## Tuesday, October 24, 2006

### As It Goes. Topic: Sets. Level: AIME.

Problem: (1992 Putnam - B1) Let $S$ be a set of $n$ distinct real numbers. Let $A_s$ be the set of numbers that occur as averages of two distinct elements of $S$. For a given $n \ge 2$, what is the smallest possible number of elements in $A_s$?

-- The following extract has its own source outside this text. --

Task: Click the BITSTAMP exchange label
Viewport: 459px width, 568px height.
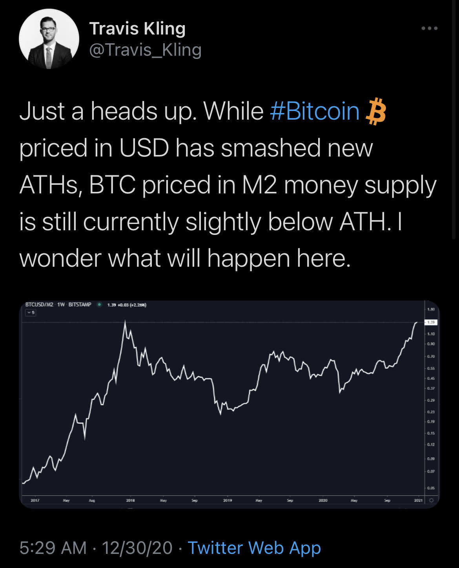Action: (x=80, y=304)
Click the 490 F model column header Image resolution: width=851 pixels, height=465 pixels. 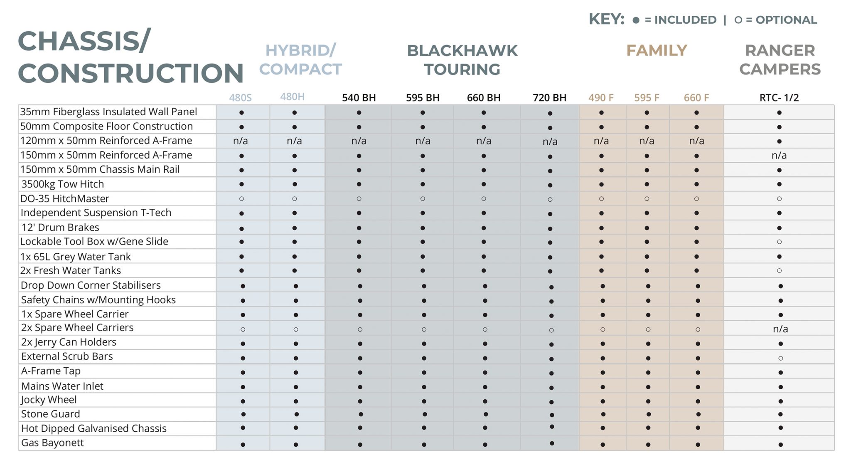click(x=601, y=98)

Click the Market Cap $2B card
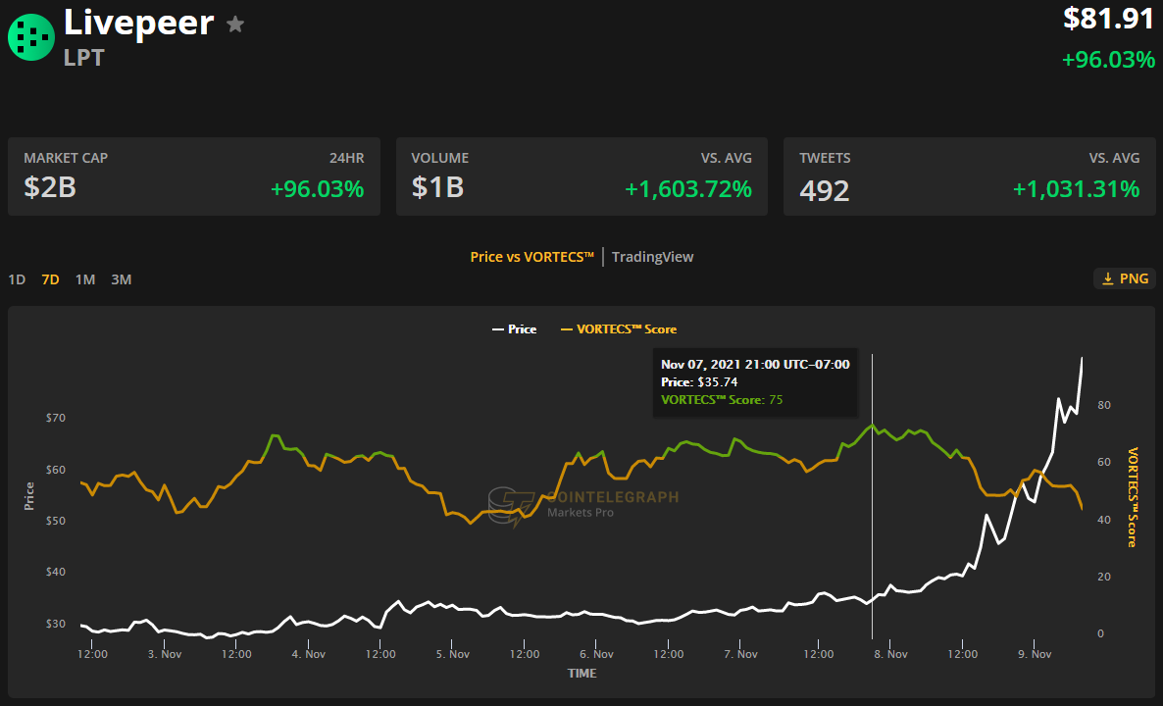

Solution: We claim that $|A_s| \ge 2n-3$. To show this, let the elements of $S$ be $a_1 < a_2 < \cdots < a_n$. We can easily see that

$\frac{a_1+a_2}{2} < \frac{a_1+a_3}{2} < \cdots < \frac{a_1+a_n}{2}$,

giving us $n-1$ distinct elements of $A_s$. Furthermore,

$\frac{a_1+a_n}{2} < \frac{a_2+a_n}{2} < \cdots < \frac{a_{n-1}+a_n}{2}$,

giving us an additional $n-2$ distinct elements of $A_s$ for a total of $2n-3$ elements. For any $n \ge 2$, the set $S = \{1, 2, \ldots, n\}$ gives $A_s = \{1.5, 2, 2.5, \ldots, n-0.5\}$, which has precisely $2n-3$ elements. QED.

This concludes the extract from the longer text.